В третью часть книги вошли статьи об истории текста и поэтике рассказа “О потухшей лампе Ильича”, поэтике “Ноева ковчега” и “Котлована”, мотивной структуре романа “Счастливая Москва”. В целом можно сказать, что книга Н. Малыгиной представляет собой итог многолетней работы платоноведа, в работах которого можно многое для себя открыть. “Внимательное и медленное чтение Платонова, — пишет Н. Малыгина — открывает пути к его пониманию. Становится ясно, что только такое чтение и многократное “возвращение” к произведениям Платонова раскрывают тайны его творчества и подсказывают, что “возвращение” — главный закон поэтики творчества Платонова” (с. 13).

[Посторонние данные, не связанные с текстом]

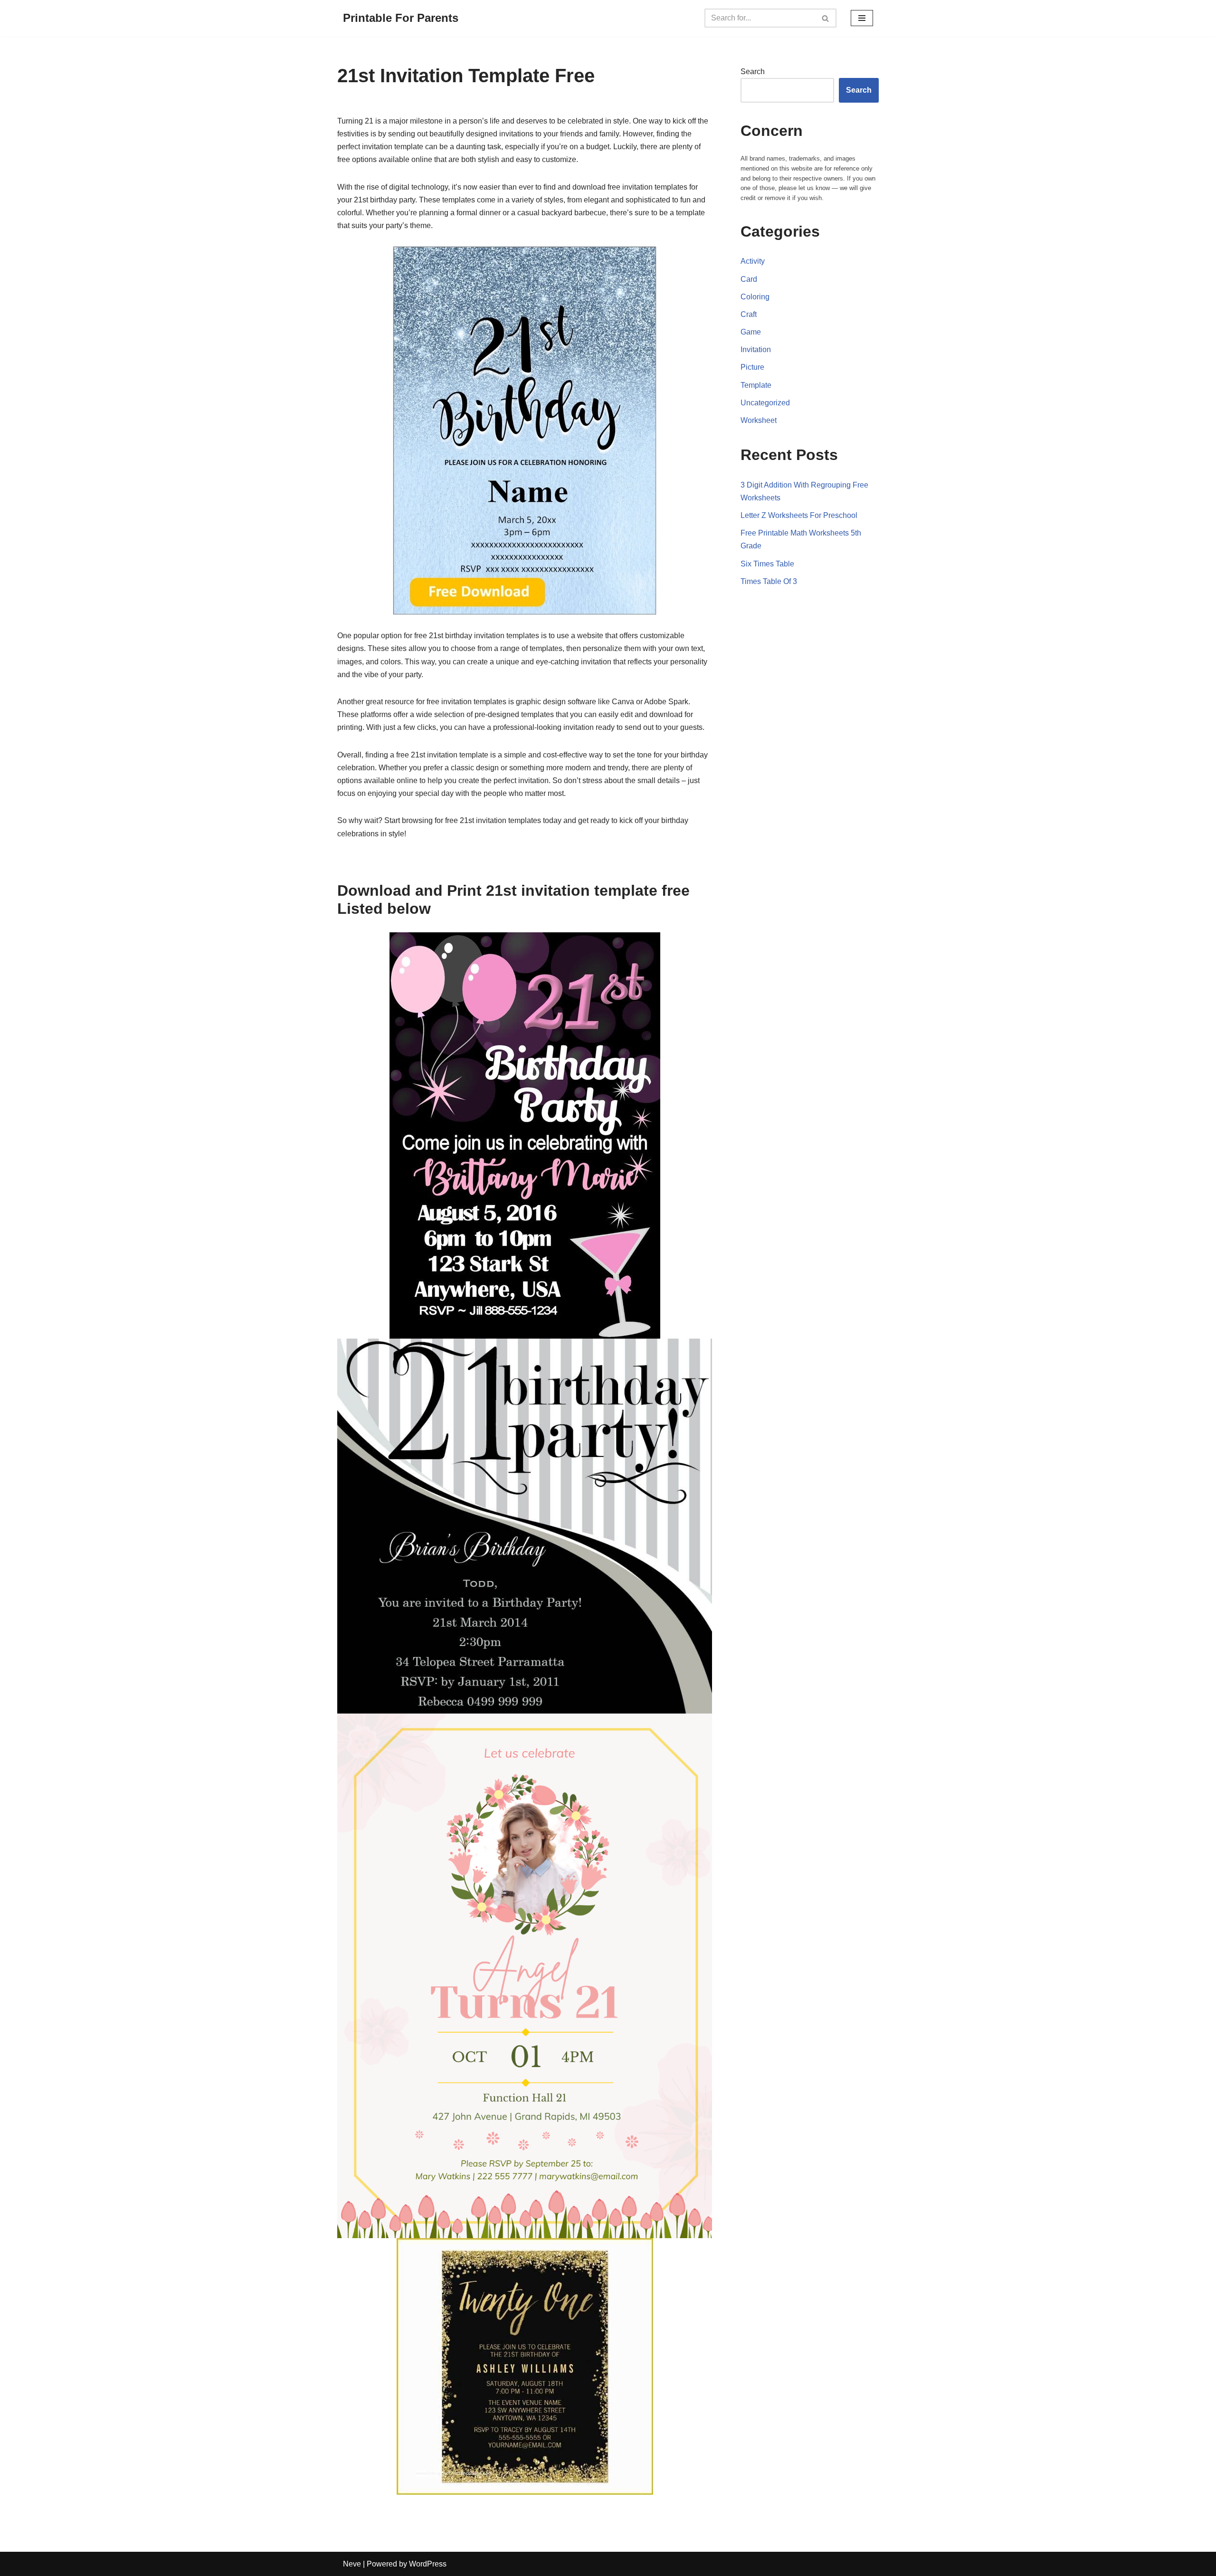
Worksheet (759, 420)
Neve (352, 2564)
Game (751, 332)
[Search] (825, 18)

Если в книге Н. Малыгиной в равной степени представлен и историко-литературный подход, и анализ стиля, системы образов Платонова, то монография В. Вьюгина целиком посвящена вопросам поэтики писателя — начиная от самых ранних произведений и заканчивая поздними переложениями русских народных сказок. Автор исходит из того, что, “возникнув как метафора, загадочность платоновского текста обрела постепенно качество термина”. “Много позже возникла уверенность в том, что совершенствование “стиля-загадки”, а впоследствии отказ от него составили центральную коллизию всего творчества писателя” (с. 6). Платонов непонятен и потому загадочен, — нередко говорят читатели. Но если “в повседневной речи “загадкой” называют всякую непознанную или известную лишь ряду людей “вещь”, принадлежащую как области материи, так и области духа, то в дискурсе филологическом, в паремиологии, с ней связывают тайну особого рода — тайну слов, образов и смысла” (с. 12).
В. Вьюгин подчеркивает, что связи писателя с фольклорной стихией и интерес к ней сильны. Тем не менее “принцип загадочности” расценивается им как принадлежность эстетики Платонова вообще. “Понятие загадки переводится из сферы фольклора в сферу поэтики авторского литературного произведения” (с. 8).
В первой части книги на примере раннего рассказа “Тютень, Витютень и Протегален” рассматриваются изначальное желание молодого писателя создавать загадочные тексты (включая странные, зашифрованные имена), всегдашний взгляд Платонова-мыслителя на мир как на тайну. В. Вьюгин признает, что методологически идея провести параллель между литературным произведением и загадкой не нова. Автор ссылается на работы Р. Барта, Т. Адорно, Б. Успенского, И. Смирнова (“Роман тайн “Доктор Живаго””) и подчеркивает, что в его монографии “таинственное рассматривается лишь в одном своем обличье: исключительно как загадочная, связанная с жанром загадки, структура” (с. 23). Платонов создавал тексты, подобные загадке, и это была, по убеждению В. Вьюгина, совершенно осознанная творческая стратегия. В целом ряде случаев “самая очевидная и бросающаяся в глаза черта платоновского письма — его неочевидность — вынуждает читателя относиться к платоновским текстам как к загадкам” (с. 97).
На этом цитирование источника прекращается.